• Extracted material:
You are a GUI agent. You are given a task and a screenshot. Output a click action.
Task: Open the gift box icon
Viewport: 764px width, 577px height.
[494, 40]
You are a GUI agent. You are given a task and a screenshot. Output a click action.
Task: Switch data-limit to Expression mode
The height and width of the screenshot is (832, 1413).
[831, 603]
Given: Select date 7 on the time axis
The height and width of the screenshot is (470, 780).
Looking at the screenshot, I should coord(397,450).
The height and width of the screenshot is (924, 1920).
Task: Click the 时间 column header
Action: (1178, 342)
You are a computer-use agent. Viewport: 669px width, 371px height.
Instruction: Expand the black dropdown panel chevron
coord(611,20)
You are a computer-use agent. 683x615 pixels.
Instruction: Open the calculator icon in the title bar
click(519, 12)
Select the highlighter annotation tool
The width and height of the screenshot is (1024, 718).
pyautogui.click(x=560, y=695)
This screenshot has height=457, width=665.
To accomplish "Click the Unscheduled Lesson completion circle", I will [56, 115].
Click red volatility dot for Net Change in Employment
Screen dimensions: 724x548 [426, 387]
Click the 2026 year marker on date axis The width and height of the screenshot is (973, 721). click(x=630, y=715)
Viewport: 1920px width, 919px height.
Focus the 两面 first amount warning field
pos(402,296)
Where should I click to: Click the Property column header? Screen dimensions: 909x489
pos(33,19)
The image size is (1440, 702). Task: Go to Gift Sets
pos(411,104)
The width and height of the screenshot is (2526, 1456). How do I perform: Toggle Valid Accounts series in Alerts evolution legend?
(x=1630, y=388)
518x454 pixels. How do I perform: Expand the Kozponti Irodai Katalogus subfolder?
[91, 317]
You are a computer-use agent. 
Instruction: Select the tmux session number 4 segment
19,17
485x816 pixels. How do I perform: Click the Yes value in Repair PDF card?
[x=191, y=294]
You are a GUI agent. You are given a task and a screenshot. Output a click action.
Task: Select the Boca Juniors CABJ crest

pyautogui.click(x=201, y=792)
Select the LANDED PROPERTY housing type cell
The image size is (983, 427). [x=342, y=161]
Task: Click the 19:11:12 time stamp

• Exercise:
Rewrite the stretch of items from the start through the line containing "Action: (1178, 342)" as a Markdown table with the columns Row and Line, one numbered row per line and no blank lines.

• Result of the task:
| Row | Line |
|---|---|
| 1 | You are a GUI agent. You are given a task and a screenshot. Output a click action. |
| 2 | Task: Open the gift box icon |
| 3 | Viewport: 764px width, 577px height. |
| 4 | [494, 40] |
| 5 | You are a GUI agent. You are given a task and a screenshot. Output a click action. |
| 6 | Task: Switch data-limit to Expression mode |
| 7 | The height and width of the screenshot is (832, 1413). |
| 8 | [831, 603] |
| 9 | Given: Select date 7 on the time axis |
| 10 | The height and width of the screenshot is (470, 780). |
| 11 | Looking at the screenshot, I should coord(397,450). |
| 12 | The height and width of the screenshot is (924, 1920). |
| 13 | Task: Click the 时间 column header |
| 14 | Action: (1178, 342) |